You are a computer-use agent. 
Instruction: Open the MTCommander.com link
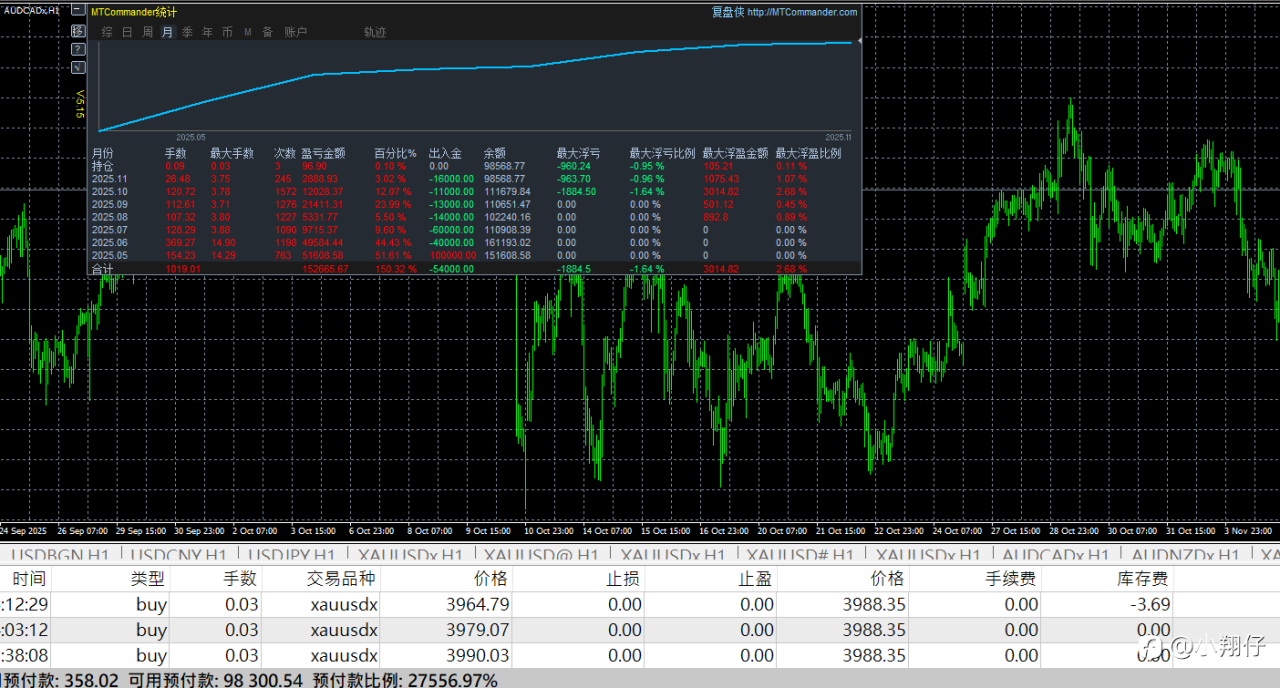[801, 12]
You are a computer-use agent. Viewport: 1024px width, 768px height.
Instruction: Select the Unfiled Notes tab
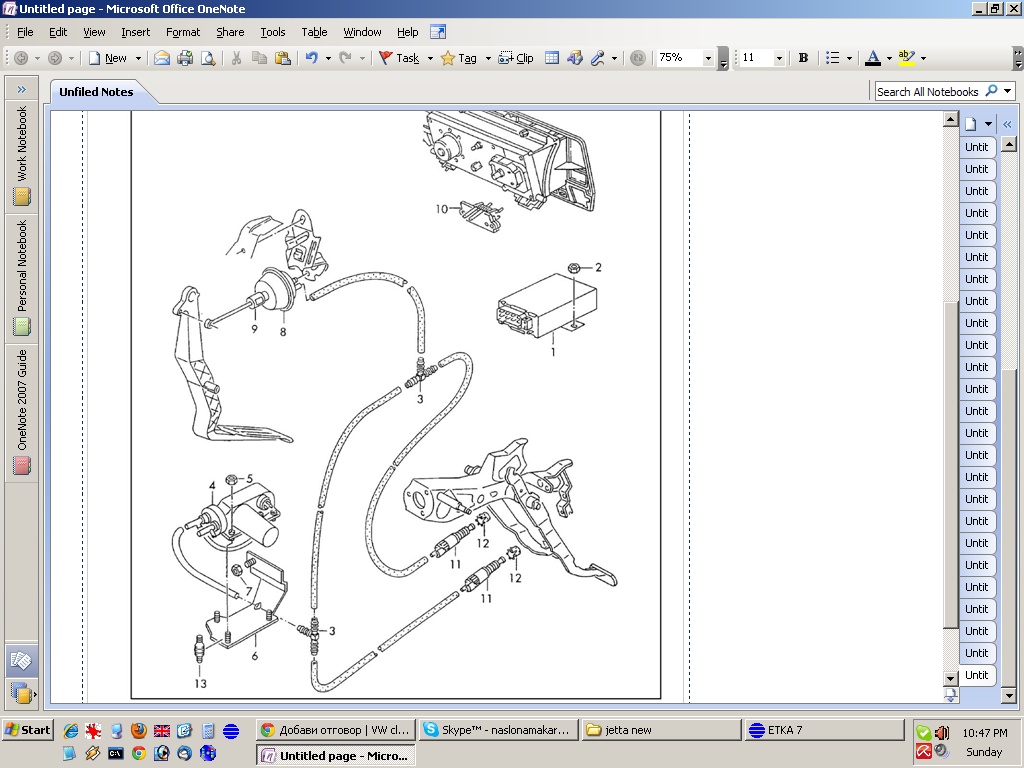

══════════════════════════════

WHAT IS REQUIRED:
Omit the pictures; set down each record exactly.

RESPONSE BOX:
You are a computer-use agent. 
Instruction: Open the MTCommander.com link
[801, 12]
You are a computer-use agent. Viewport: 1024px width, 768px height.
Instruction: Select the Unfiled Notes tab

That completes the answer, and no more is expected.